Second, routine screening with brief tools like the SARC-F questionnaire may provide a pragmatic approach for identifying individuals at-risk of sarcopenia in primary care or geriatric urology settings. Beyond screening, the SARC-F scores could potentially serve as a clinical indicator for monitoring treatment response. Although speculative, improvement in the SARC-F scores following muscle-targeted interventions may correlate with LUTS improvement. Future longitudinal studies should examine whether temporal changes in the SARC-F scores predict meaningful clinical changes in LUTS severity.

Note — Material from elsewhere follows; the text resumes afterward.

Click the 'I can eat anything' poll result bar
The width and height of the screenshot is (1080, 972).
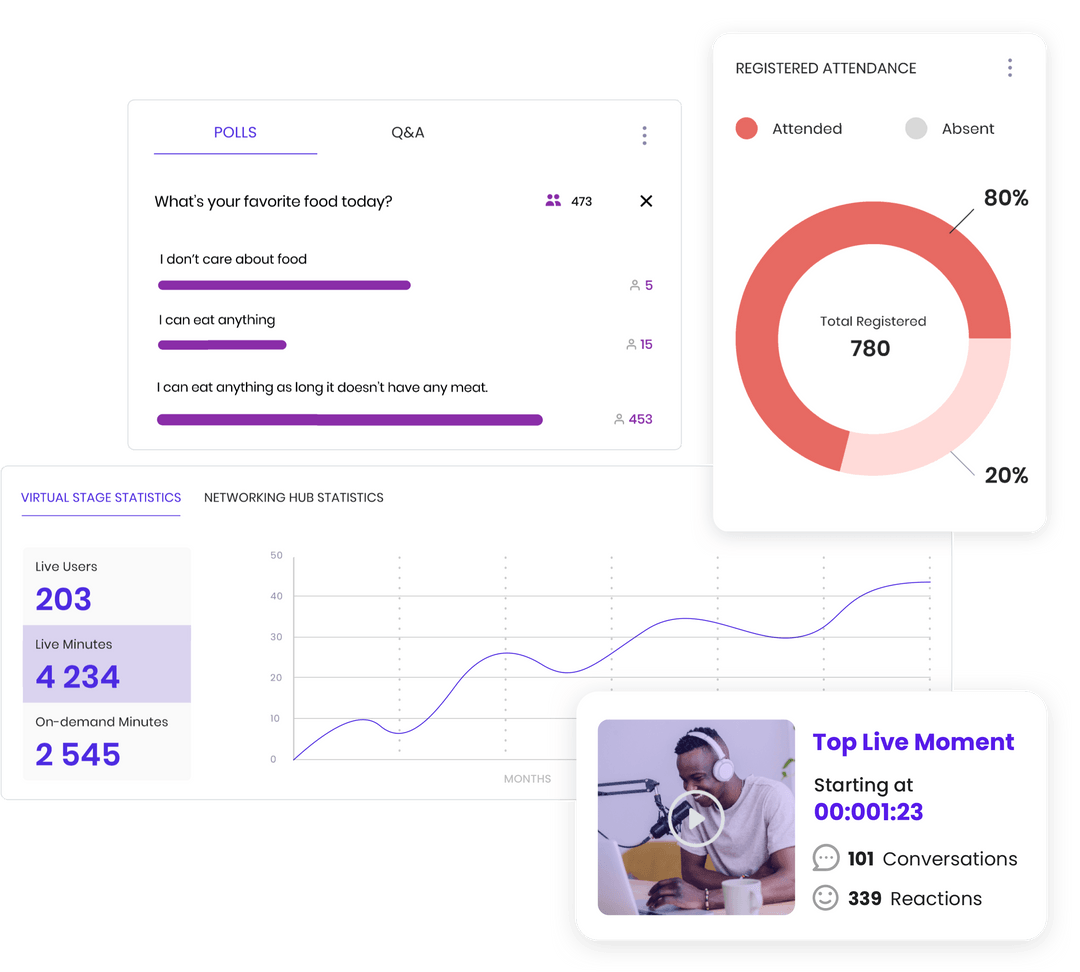(222, 344)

To advance this field, future research should prioritize longitudinal and interventional designs that clarify the directionality and underlying mechanisms of the sarcopenia–LUTS relationship, including pelvic floor function, neuromuscular control, and systemic inflammatory or hormonal pathways. Additionally, harmonizing diagnostic criteria for both sarcopenia and LUTSs will enhance data comparability and support the development of integrated care models tailored to aging populations.

5. Conclusions

This study provides evidence that sarcopenia is significantly associated with lower urinary tract symptoms (LUTSs), with a pooled odds ratio of 1.78 and an overall LUTS prevalence of 43.2% among individuals with sarcopenia. Notably, stronger associations were observed in individuals with more severe forms of sarcopenia and in institutionalized populations. Additionally, individuals who screened positive for sarcopenia using the SARC-F tool also demonstrated an elevated risk of LUTSs, underscoring the potential clinical utility of simple screening instruments. While these findings highlight the importance of addressing muscle health in older adults with LUTSs, causal relationships remain unconfirmed. Therefore, routine screening and intervention should be guided by further longitudinal and interventional research. These results support the need for integrated geriatric–urologic care and further exploration of muscle-targeted strategies to improve urinary and functional outcomes in aging populations.